Kosten: Amplify Core, Plus und Pro — alle Preise auf Anfrage, marktüblich ab ca. 100–140 USD/Nutzer/Monat bei Jahresvertrag
Stärken
- Leistungsstarke Multi-Channel-Sequenzen (E-Mail, Telefon, LinkedIn) mit KI-Personalisierung
- Kaia KI-Assistent: Echtzeit-Transkription, Battlecards und Deal-Risiko-Erkennung in Gesprächen
- Tiefe bidirektionale CRM-Integration mit Salesforce und HubSpot
- Deal-Health-Scoring und Pipeline-Forecasting mit KI-Prognosen
- EU-Datenzentrum auf Anfrage verfügbar, ISO 27001 und SOC 2 Type II zertifiziert
Einschränkungen
- Keine öffentlichen Preise — Enterprise-Verträge ab ca. 100 USD/Nutzer/Monat, Mindestlaufzeit 1 Jahr
- Kein deutschsprachiges Interface oder deutschsprachiger Support
- Steile Lernkurve: vollständige Einrichtung dauert mehrere Wochen
- Für Teams unter 10 Personen oft überdimensioniert und zu teuer
- Starke Salesforce-Abhängigkeit für volle Feature-Tiefe
Passt gut zu
Wann ja, wann nein
Wann ja
- Du führst ein B2B-Vertriebsteam ab 10+ SDRs oder AEs mit strukturierten Outbound-Prozessen
- Du brauchst skalierbare Multi-Channel-Sequenzen (E-Mail, Telefon, LinkedIn) mit KI-Unterstützung
- Salesforce oder HubSpot ist bereits im Einsatz und du willst tief integrierte Pipeline-Transparenz
- Conversation Intelligence und KI-Coaching für Vertriebsgespräche stehen auf der Roadmap
Wann nein
- Dein Team hat weniger als 10 Vertriebsmitarbeitende — Setup-Aufwand und Kosten sind unverhältnismäßig
- Du suchst ein einfaches CRM oder ein günstiges Sales-Tool für den Einstieg
- Du brauchst deutschsprachige Oberfläche oder lokalen deutschsprachigen Support
- Dein Budget erlaubt keine Enterprise-Jahresverträge jenseits der 100 USD/Nutzer-Marke
Kurzfazit
Outreach ist die Referenzplattform für Enterprise-B2B-Vertriebsteams, die Outbound-Prozesse systematisch skalieren wollen. Die Kombination aus Multi-Channel-Sequenzen, KI-gestützter Gesprächsanalyse (Kaia) und tiefer Salesforce-Integration macht Outreach zum mächtigsten Tool seiner Klasse — aber auch zum teuersten. Für Vertriebsorganisationen mit 10+ SDRs oder AEs und ambitionierten Outbound-Zielen ist Outreach schwer zu schlagen. Für kleinere Teams oder solche ohne strukturierten Outbound-Prozess ist es schlicht zu viel.
Für wen ist Outreach?
Enterprise-B2B-Vertriebsteams: Die Kernzielgruppe. Wer mit 10, 20 oder 50 SDRs täglich Hunderte von Prospects kontaktiert, braucht genau das, was Outreach liefert: skalierbare Sequenz-Automatisierung, Aktivitäts-Tracking und Forecasting auf Teamebene. Outreach ist das Rückgrat moderner Enterprise-Sales-Org.

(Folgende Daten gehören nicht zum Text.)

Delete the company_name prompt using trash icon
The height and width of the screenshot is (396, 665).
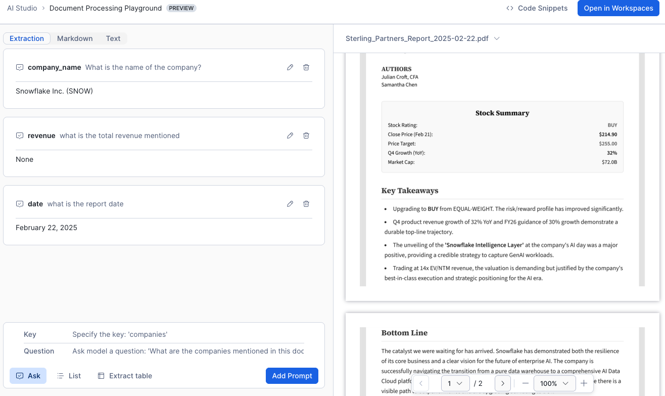(306, 67)
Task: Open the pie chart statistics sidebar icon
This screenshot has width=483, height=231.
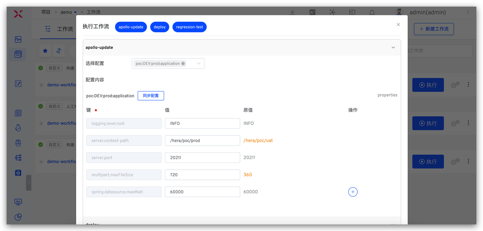Action: click(18, 217)
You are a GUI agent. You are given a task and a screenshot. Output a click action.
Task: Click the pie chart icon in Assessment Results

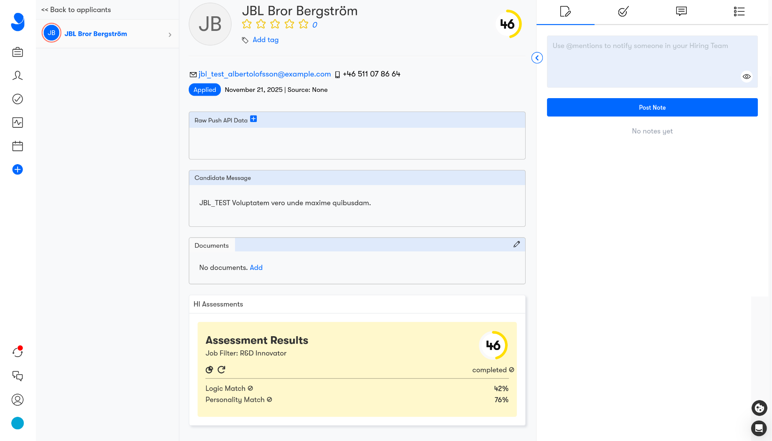(209, 370)
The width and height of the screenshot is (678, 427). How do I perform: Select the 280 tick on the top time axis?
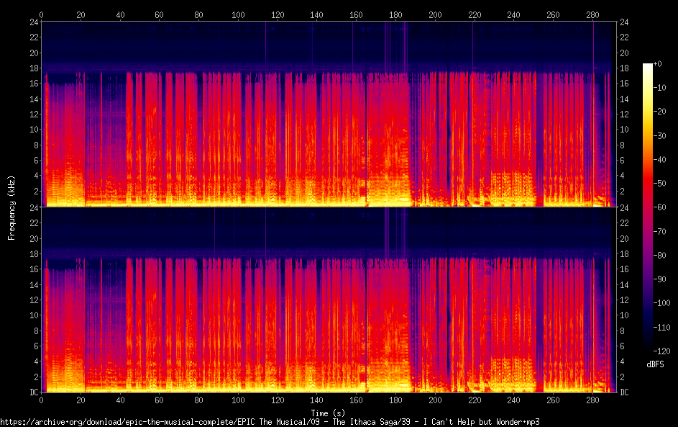pyautogui.click(x=592, y=14)
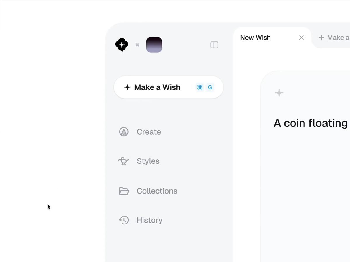The image size is (350, 262).
Task: Click the small cross between logo and avatar
Action: 137,45
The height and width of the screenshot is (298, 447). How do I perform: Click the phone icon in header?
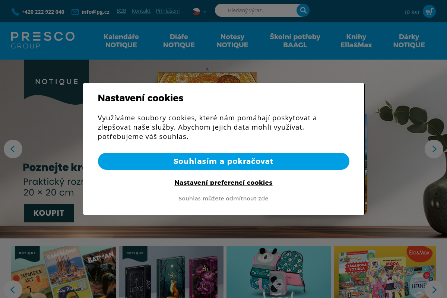15,12
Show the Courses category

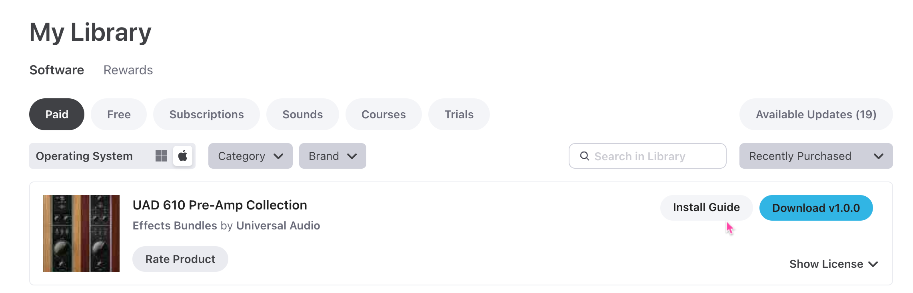[x=384, y=114]
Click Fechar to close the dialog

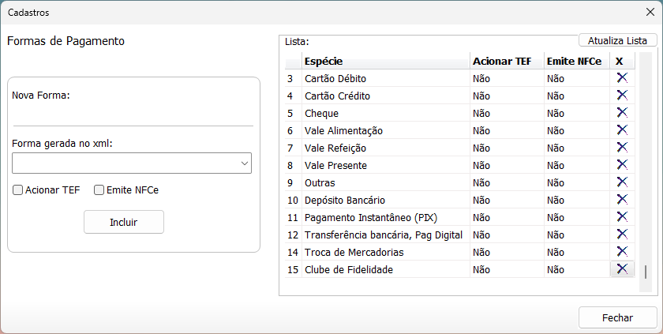617,317
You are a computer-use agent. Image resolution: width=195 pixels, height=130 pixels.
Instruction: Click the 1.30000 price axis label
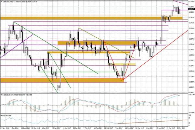coord(191,2)
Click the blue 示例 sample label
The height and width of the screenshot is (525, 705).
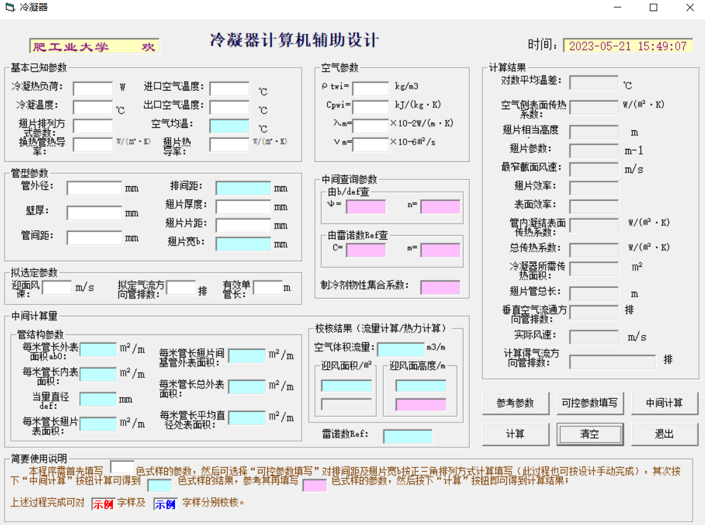coord(165,504)
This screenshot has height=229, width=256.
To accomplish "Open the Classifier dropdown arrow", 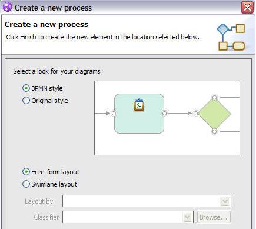I will pos(187,217).
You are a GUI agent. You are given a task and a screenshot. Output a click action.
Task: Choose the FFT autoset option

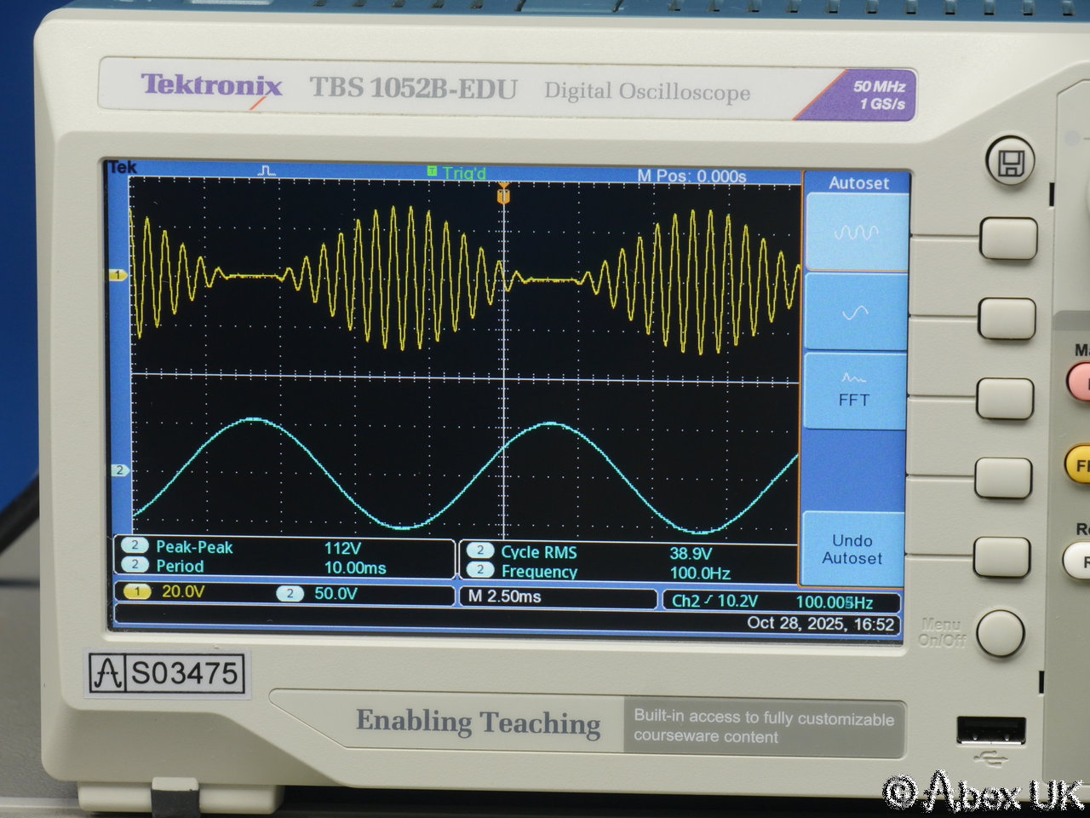coord(854,390)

SDR- und BDR-intensive Organisationen: Sales Development Representatives profitieren direkt: Sequenzen nehmen 80 % der manuellen Follow-up-Arbeit ab, KI-Personalisierungsvorschläge verbessern die Response-Rates, und die Kaia-Battlecards helfen neuen SDRs, schwierige Einwände souverän zu handhaben.
Account Executives mit Forecasting-Bedarf: Für AEs ist Deal-Health-Scoring und Pipeline-Visibility der entscheidende Nutzen. Outreach zeigt, welche Deals gefährdet sind, bevor es zu spät ist — und KI-Prognosen ersetzen das Bauchgefühl beim Weekly Forecast Meeting.
Revenue Operations und Sales Leadership: VP Sales und RevOps-Teams schätzen die zentralisierte Datenbasis: Alle Vertriebs-Aktivitäten laufen in Outreach zusammen und werden mit CRM-Daten abgeglichen. Dashboards, Coaching-Inhalte und Teamperformance auf einen Blick.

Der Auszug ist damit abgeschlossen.